## Dataset extract
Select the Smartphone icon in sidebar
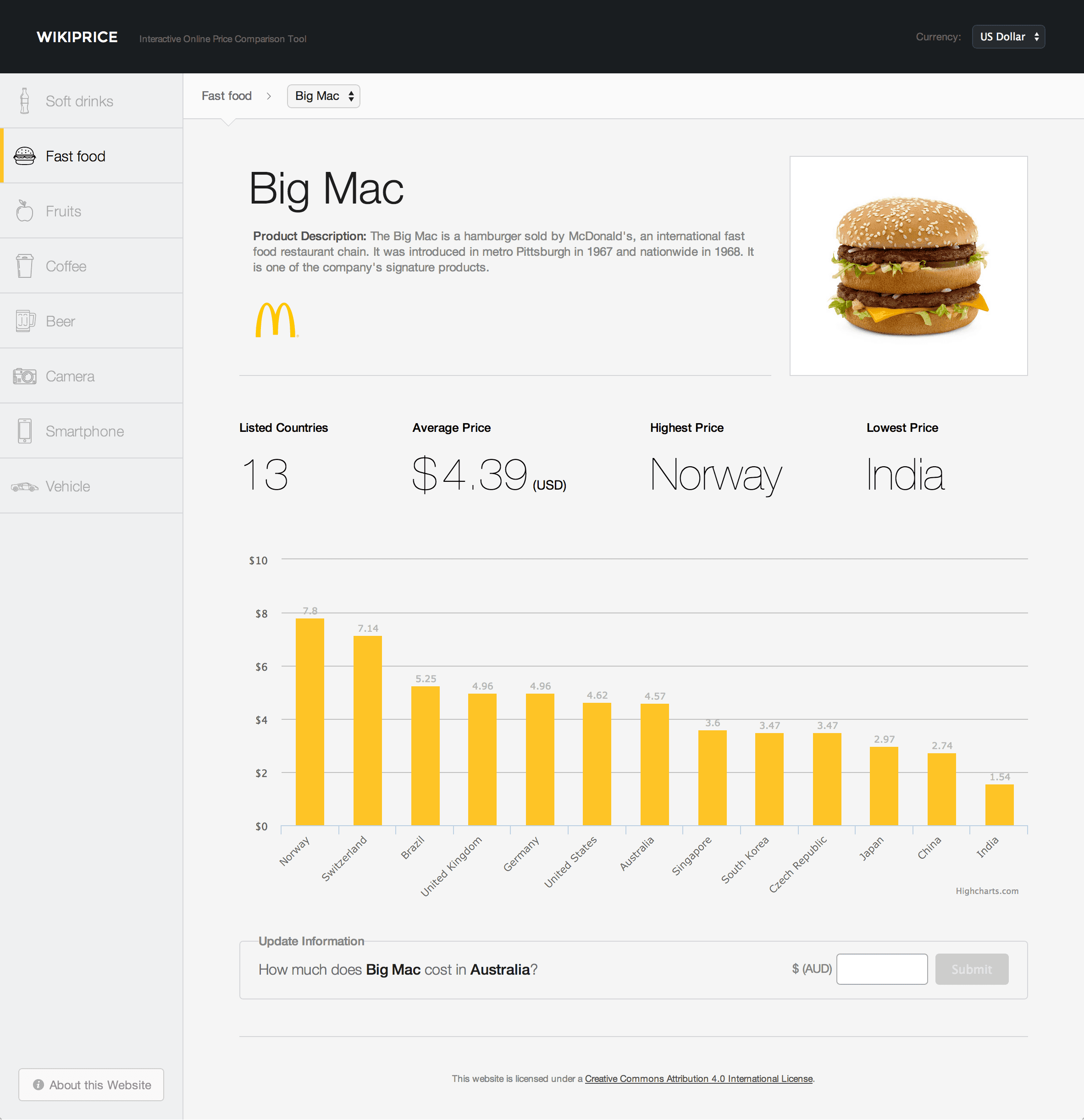The width and height of the screenshot is (1084, 1120). (x=25, y=431)
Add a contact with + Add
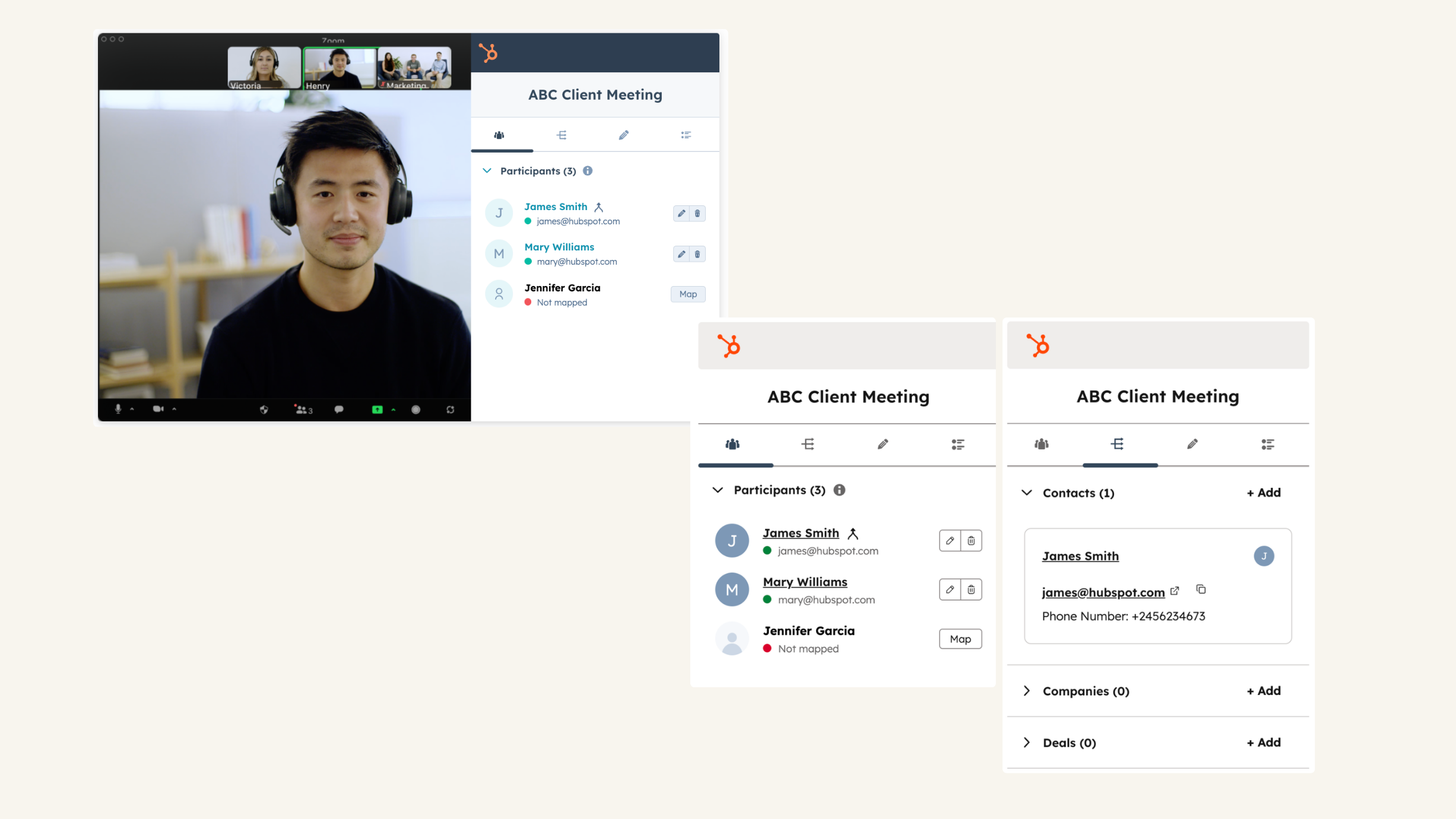 (x=1263, y=492)
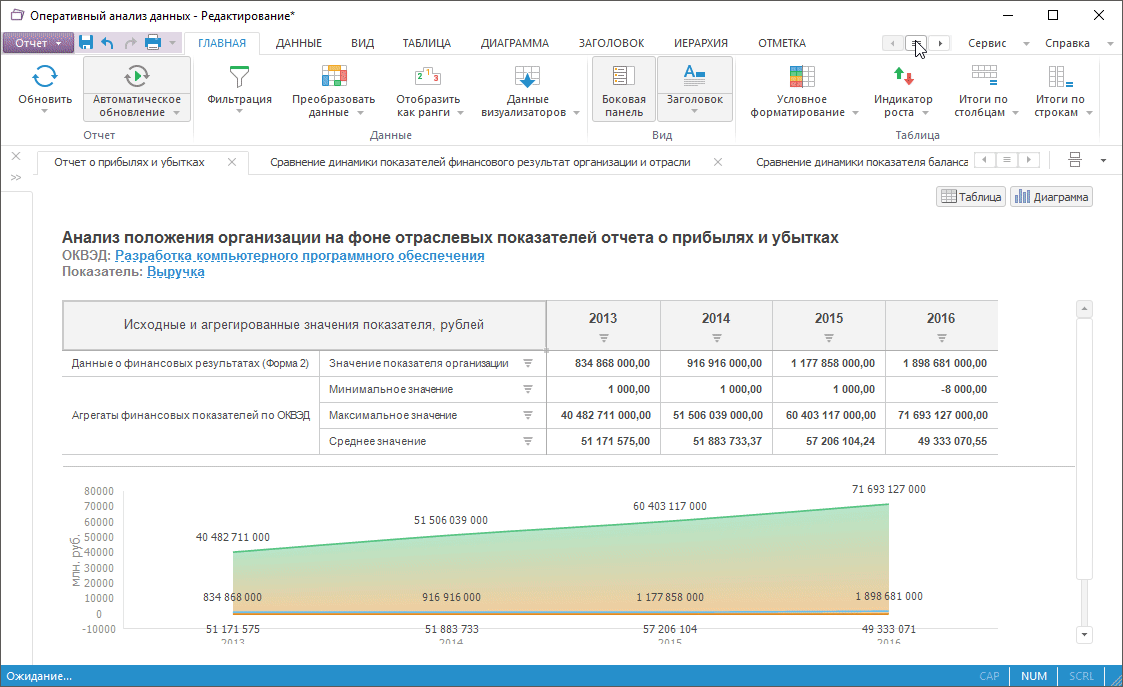Click the Undo arrow icon
This screenshot has width=1123, height=687.
(x=108, y=43)
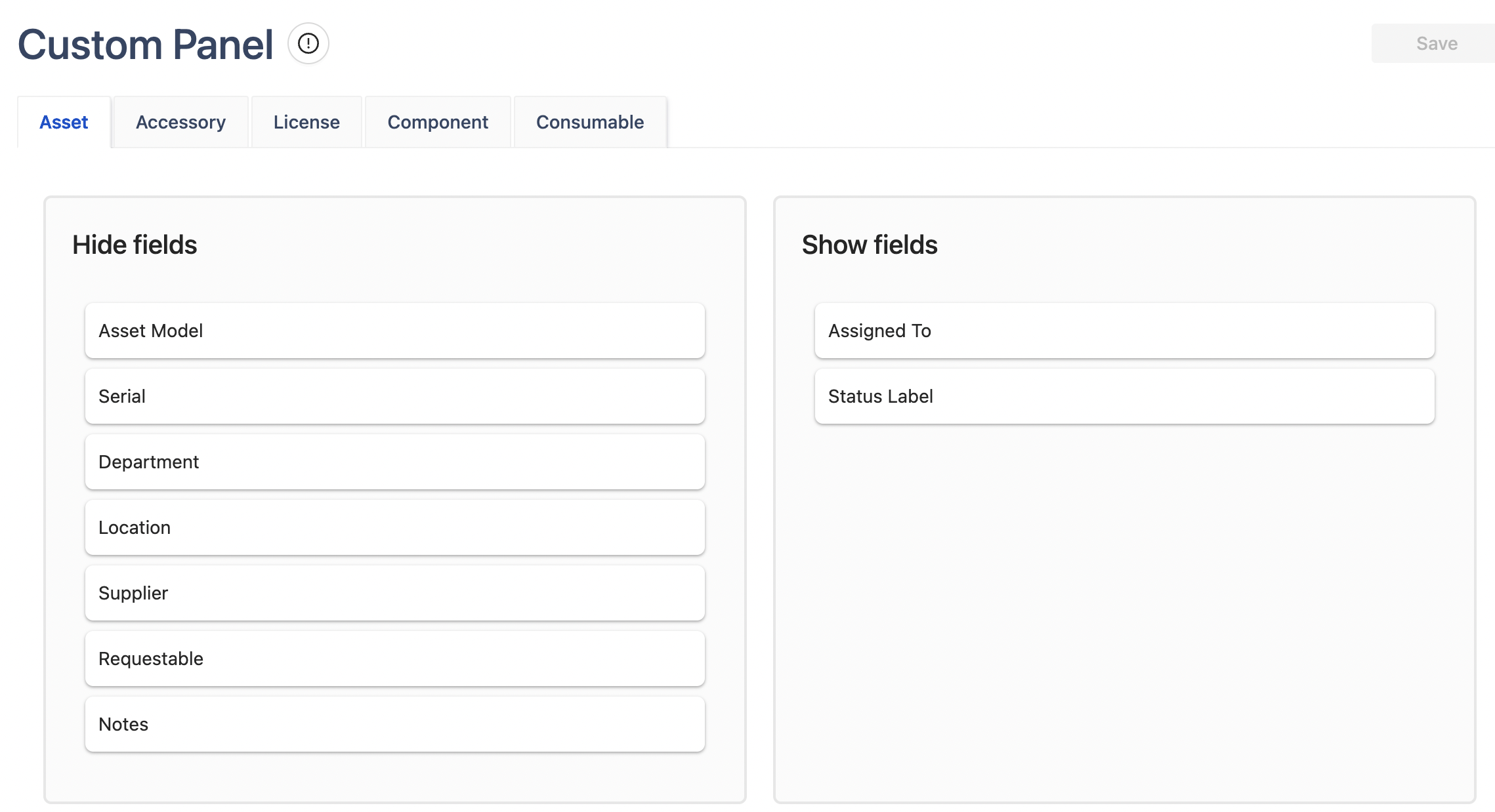Click the Serial field item
This screenshot has width=1495, height=812.
point(394,396)
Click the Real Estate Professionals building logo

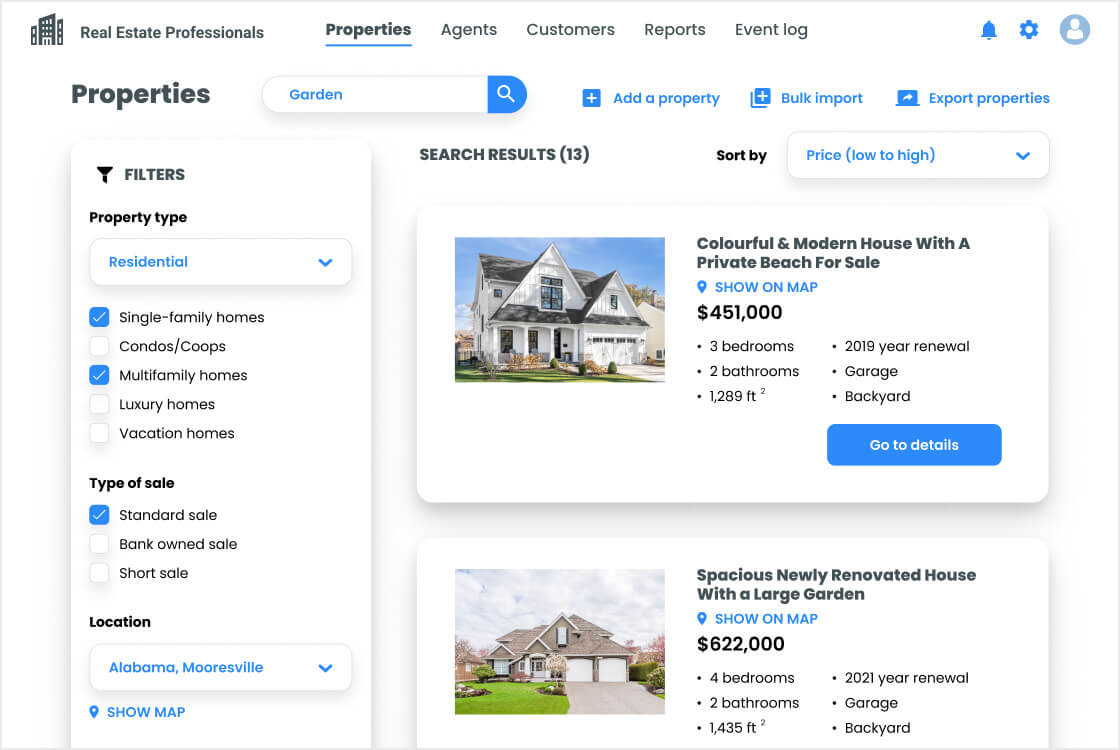(47, 31)
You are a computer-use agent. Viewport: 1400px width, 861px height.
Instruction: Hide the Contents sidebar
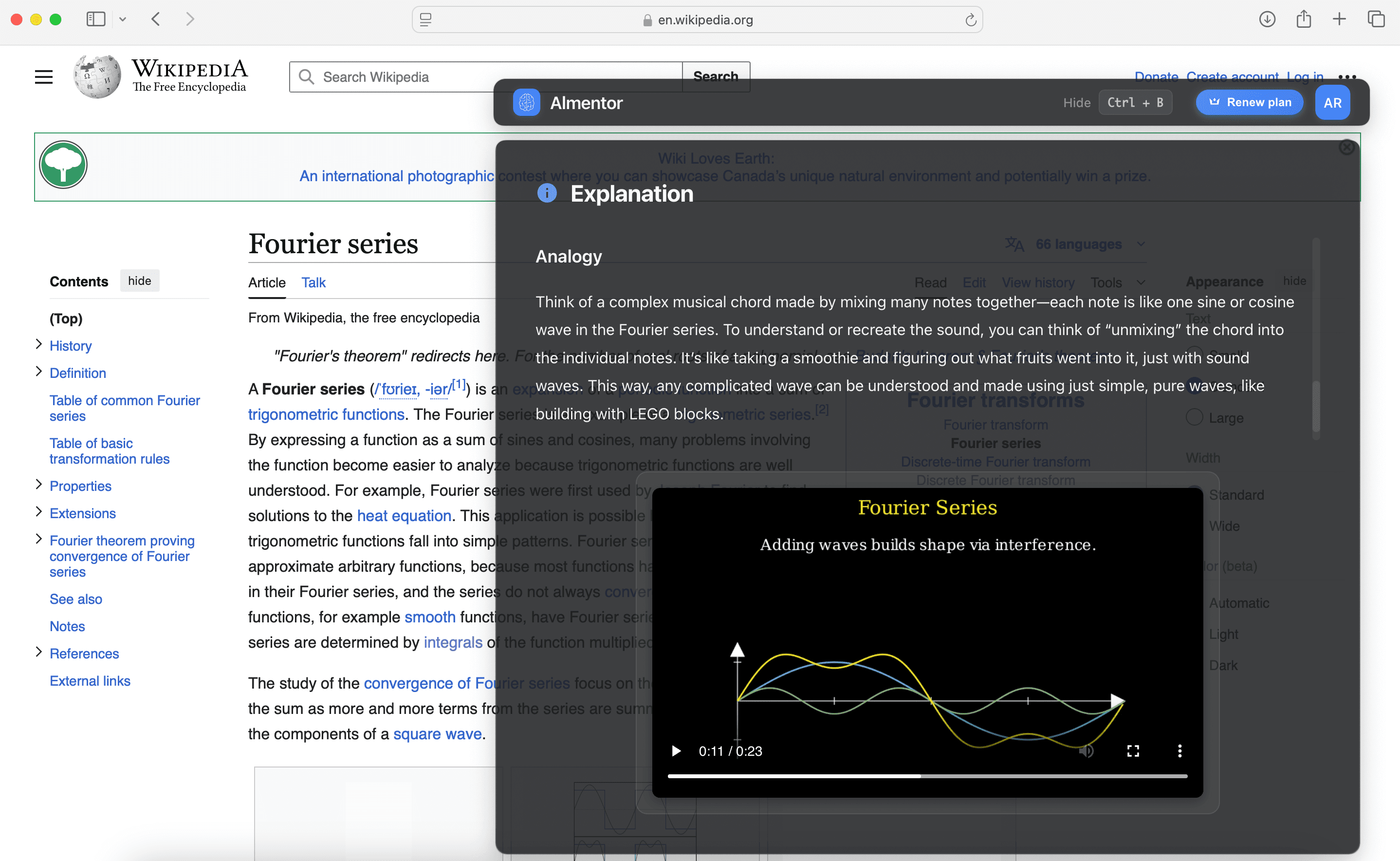[x=139, y=281]
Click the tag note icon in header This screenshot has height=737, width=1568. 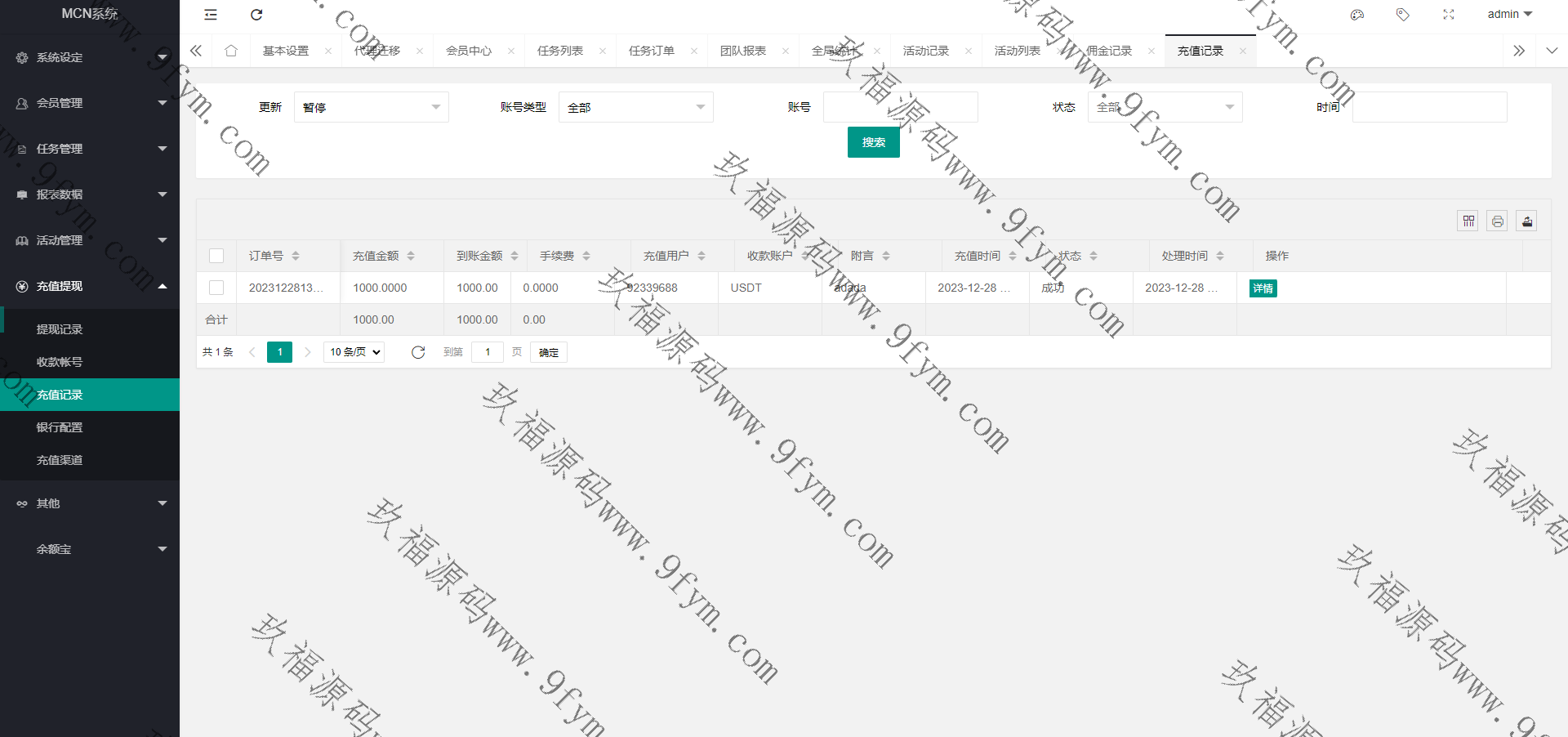click(1402, 15)
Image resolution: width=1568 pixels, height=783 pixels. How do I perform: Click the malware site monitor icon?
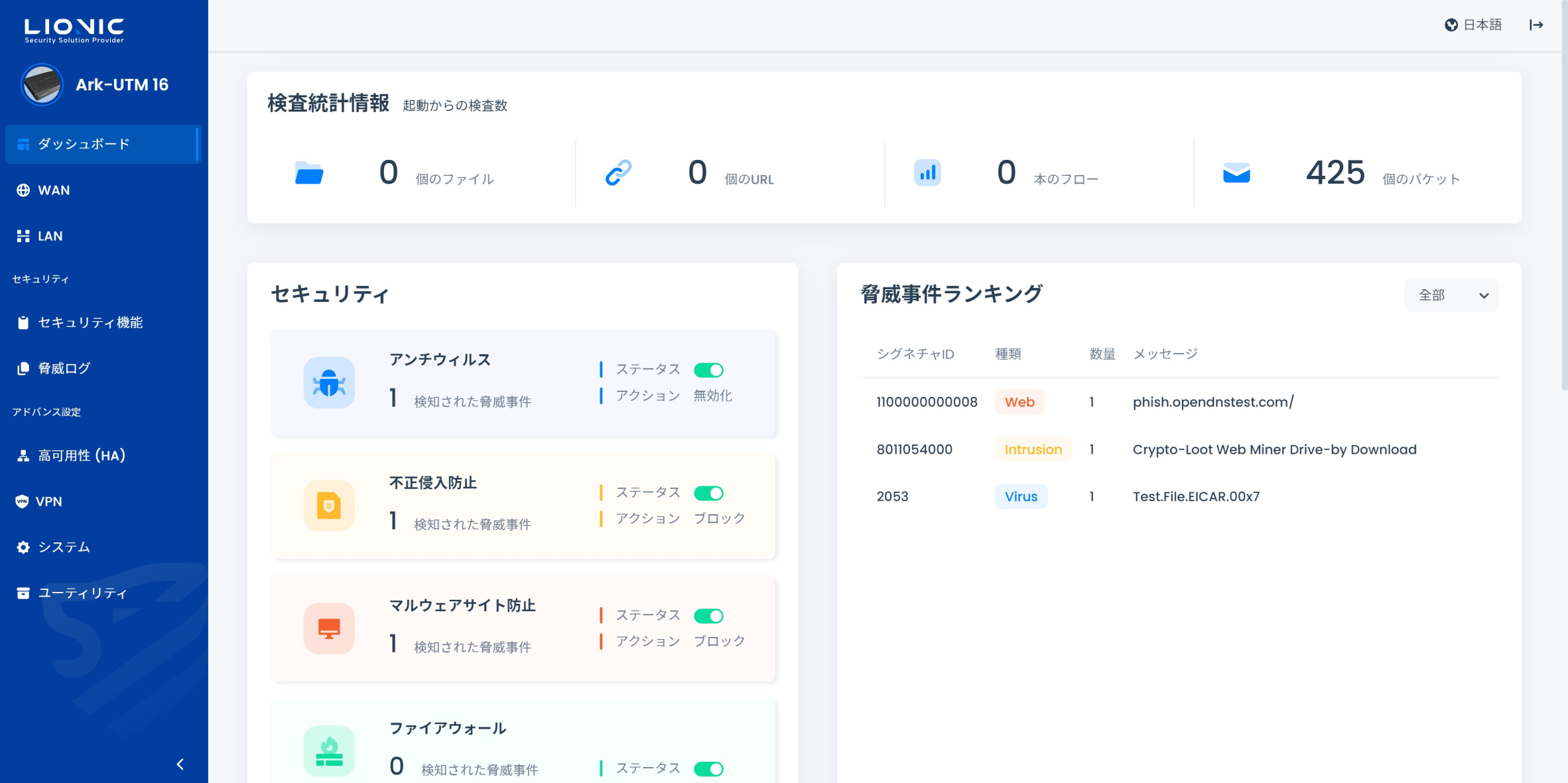click(x=329, y=628)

## Required task
Rewrite the part of the items that opens with the line containing "Image resolution: width=1568" and runs through the end of the items, replacing "monitor" with "scanner" and keeping everything else the same. Omit the pictures from your answer.

## Response
Image resolution: width=1568 pixels, height=783 pixels. How do I perform: Click the malware site scanner icon?
click(x=329, y=628)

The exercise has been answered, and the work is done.